=== Section Start ===

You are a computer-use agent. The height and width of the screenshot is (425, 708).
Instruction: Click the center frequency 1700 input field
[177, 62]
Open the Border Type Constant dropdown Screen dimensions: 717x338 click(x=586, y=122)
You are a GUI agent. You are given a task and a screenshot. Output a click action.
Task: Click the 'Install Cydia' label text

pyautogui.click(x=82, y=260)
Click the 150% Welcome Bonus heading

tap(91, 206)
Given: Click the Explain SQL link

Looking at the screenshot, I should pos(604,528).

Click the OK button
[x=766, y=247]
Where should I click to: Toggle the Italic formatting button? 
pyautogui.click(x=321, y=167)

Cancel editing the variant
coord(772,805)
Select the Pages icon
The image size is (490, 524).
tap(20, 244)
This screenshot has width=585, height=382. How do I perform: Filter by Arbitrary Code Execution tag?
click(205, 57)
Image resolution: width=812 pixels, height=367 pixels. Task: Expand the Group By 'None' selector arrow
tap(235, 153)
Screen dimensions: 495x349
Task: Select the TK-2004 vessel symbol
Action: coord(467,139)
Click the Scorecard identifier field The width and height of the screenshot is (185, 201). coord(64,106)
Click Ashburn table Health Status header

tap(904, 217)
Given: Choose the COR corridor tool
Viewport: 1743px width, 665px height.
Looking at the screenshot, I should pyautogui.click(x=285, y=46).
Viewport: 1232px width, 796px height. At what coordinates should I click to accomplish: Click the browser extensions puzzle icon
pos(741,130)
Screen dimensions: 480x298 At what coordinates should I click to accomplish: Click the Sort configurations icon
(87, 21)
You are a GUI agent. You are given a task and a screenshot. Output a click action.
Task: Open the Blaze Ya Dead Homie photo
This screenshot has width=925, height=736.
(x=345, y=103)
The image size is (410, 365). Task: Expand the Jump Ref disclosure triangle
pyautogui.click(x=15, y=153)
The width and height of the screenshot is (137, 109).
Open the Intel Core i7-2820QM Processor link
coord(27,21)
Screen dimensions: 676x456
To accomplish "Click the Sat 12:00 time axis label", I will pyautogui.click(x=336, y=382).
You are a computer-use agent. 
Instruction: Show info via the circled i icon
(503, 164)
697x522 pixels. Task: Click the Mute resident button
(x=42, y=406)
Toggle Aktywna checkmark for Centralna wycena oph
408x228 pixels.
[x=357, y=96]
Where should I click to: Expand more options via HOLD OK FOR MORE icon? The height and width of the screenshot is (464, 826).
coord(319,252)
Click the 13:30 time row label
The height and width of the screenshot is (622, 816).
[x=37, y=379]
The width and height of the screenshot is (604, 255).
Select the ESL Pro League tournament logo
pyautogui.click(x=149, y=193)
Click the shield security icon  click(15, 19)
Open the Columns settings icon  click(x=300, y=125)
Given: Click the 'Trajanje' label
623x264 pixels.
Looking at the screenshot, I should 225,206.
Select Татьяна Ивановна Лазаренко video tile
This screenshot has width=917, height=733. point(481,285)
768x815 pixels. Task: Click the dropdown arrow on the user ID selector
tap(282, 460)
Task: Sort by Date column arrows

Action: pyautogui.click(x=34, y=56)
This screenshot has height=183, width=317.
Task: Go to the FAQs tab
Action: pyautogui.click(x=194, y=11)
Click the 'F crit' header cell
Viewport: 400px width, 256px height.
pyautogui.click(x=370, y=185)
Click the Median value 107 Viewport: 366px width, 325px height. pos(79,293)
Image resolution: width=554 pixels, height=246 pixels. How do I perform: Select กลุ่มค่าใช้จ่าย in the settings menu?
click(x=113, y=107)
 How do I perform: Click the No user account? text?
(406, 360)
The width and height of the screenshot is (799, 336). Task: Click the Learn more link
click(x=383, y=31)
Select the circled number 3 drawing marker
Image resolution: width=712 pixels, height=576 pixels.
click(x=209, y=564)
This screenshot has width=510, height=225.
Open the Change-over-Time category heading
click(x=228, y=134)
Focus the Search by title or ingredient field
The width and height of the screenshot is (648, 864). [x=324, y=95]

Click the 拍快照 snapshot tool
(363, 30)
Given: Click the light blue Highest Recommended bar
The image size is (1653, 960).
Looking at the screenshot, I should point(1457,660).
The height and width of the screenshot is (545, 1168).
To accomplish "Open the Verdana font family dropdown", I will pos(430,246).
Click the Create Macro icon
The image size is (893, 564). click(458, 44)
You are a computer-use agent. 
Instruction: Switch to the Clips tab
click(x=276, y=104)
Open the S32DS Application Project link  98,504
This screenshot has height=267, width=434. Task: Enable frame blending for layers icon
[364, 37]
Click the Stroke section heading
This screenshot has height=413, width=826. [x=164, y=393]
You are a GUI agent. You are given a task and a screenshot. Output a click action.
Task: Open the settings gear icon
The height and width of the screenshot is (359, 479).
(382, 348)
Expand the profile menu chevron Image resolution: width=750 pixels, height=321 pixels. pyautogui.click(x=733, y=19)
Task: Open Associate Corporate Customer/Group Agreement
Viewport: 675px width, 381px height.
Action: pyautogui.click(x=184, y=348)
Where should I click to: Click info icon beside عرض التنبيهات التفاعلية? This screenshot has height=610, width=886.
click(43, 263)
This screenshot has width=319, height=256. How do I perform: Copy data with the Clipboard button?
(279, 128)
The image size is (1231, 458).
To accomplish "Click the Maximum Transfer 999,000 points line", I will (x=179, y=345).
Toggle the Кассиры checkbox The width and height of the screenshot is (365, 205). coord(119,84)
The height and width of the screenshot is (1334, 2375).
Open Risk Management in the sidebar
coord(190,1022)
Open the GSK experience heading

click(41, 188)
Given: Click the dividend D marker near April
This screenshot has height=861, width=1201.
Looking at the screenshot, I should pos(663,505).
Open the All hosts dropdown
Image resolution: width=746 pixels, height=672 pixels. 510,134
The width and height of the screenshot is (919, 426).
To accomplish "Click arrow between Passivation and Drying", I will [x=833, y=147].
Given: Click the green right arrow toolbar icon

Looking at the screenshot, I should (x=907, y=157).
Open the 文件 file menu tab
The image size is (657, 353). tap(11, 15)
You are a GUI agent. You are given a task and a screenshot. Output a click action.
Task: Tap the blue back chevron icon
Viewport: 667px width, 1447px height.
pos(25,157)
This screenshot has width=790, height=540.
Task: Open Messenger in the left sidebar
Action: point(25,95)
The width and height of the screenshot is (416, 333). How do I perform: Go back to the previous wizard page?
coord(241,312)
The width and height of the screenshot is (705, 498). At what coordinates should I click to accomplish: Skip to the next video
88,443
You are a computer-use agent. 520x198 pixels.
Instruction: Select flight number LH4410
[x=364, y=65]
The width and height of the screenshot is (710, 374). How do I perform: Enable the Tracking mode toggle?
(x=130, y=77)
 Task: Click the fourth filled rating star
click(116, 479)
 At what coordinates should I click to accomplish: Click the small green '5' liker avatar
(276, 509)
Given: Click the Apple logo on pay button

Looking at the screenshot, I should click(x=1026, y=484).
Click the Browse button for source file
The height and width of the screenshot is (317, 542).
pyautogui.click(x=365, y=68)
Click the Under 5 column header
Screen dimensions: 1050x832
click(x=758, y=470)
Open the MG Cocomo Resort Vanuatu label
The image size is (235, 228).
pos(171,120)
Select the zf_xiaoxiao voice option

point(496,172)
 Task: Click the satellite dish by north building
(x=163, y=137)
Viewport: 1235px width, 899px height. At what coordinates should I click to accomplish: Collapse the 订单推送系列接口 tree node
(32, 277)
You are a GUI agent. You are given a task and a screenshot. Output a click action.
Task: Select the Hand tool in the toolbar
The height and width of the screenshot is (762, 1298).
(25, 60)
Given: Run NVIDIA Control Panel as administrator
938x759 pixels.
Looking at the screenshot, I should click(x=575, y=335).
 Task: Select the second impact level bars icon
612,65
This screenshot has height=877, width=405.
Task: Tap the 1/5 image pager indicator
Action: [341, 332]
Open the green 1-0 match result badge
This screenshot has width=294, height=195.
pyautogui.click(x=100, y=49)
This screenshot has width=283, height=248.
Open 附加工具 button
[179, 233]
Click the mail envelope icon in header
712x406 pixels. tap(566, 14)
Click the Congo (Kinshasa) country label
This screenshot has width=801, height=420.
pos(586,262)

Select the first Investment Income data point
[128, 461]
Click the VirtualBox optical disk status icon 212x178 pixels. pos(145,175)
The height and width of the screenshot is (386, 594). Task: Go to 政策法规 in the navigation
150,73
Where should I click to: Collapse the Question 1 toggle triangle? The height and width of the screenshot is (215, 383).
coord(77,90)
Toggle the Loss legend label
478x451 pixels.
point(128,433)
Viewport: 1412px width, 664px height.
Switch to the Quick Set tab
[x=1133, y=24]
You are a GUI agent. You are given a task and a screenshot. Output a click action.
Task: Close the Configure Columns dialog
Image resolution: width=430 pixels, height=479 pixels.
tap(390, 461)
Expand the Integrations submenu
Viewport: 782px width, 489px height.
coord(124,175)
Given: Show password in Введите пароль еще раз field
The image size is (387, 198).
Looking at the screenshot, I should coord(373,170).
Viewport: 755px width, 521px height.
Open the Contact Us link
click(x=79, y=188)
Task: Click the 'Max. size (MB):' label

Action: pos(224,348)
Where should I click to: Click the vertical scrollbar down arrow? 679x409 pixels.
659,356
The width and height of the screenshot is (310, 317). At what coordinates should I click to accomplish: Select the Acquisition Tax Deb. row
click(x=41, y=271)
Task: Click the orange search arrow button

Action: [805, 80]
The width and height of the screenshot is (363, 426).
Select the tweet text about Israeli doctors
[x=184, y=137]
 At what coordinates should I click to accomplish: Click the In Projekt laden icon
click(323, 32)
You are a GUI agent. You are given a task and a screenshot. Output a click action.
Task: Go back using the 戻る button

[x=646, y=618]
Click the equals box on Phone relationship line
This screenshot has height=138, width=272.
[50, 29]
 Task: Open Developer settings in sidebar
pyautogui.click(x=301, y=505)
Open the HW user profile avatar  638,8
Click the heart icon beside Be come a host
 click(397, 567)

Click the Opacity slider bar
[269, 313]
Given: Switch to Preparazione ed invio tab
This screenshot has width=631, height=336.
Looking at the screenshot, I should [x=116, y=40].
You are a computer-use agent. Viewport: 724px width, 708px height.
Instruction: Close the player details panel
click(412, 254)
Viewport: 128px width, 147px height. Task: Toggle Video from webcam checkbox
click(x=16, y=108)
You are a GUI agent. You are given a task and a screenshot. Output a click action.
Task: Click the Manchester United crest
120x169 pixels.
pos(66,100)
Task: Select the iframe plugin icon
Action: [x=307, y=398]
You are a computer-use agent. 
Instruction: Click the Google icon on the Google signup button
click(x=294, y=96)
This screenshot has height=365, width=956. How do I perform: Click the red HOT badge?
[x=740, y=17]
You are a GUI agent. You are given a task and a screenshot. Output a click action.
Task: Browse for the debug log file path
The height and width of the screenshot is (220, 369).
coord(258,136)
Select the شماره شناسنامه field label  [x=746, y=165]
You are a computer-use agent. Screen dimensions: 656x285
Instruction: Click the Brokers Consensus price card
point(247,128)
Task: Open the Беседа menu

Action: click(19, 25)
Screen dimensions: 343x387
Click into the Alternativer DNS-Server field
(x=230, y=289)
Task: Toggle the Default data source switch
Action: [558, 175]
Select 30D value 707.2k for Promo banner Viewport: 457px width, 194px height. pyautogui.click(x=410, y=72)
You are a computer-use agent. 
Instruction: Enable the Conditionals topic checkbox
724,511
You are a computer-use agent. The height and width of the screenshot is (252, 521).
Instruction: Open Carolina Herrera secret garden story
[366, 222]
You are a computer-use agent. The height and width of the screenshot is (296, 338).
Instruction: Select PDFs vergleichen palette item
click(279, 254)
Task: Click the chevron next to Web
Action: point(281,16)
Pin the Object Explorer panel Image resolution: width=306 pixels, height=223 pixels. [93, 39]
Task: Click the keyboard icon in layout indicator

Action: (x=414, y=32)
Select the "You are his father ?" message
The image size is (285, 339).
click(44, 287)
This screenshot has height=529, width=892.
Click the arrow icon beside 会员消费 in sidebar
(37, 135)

=== Section End ===

» Assignment: Transcribe, exactly and without additions, the lines of the records above, beginning with the line that contains "Task: Go back using the 戻る button" and ending with the line that contains "Task: Browse for the debug log file path", both included.

» Response box:
Task: Go back using the 戻る button

[x=646, y=618]
Click the equals box on Phone relationship line
This screenshot has height=138, width=272.
[50, 29]
 Task: Open Developer settings in sidebar
pyautogui.click(x=301, y=505)
Open the HW user profile avatar  638,8
Click the heart icon beside Be come a host
 click(397, 567)

Click the Opacity slider bar
[269, 313]
Given: Switch to Preparazione ed invio tab
This screenshot has width=631, height=336.
Looking at the screenshot, I should [x=116, y=40].
You are a computer-use agent. Viewport: 724px width, 708px height.
Instruction: Close the player details panel
click(412, 254)
Viewport: 128px width, 147px height. Task: Toggle Video from webcam checkbox
click(x=16, y=108)
You are a GUI agent. You are given a task and a screenshot. Output a click action.
Task: Click the Manchester United crest
120x169 pixels.
pos(66,100)
Task: Select the iframe plugin icon
Action: [x=307, y=398]
You are a computer-use agent. 
Instruction: Click the Google icon on the Google signup button
click(x=294, y=96)
This screenshot has height=365, width=956. How do I perform: Click the red HOT badge?
[x=740, y=17]
You are a GUI agent. You are given a task and a screenshot. Output a click action.
Task: Browse for the debug log file path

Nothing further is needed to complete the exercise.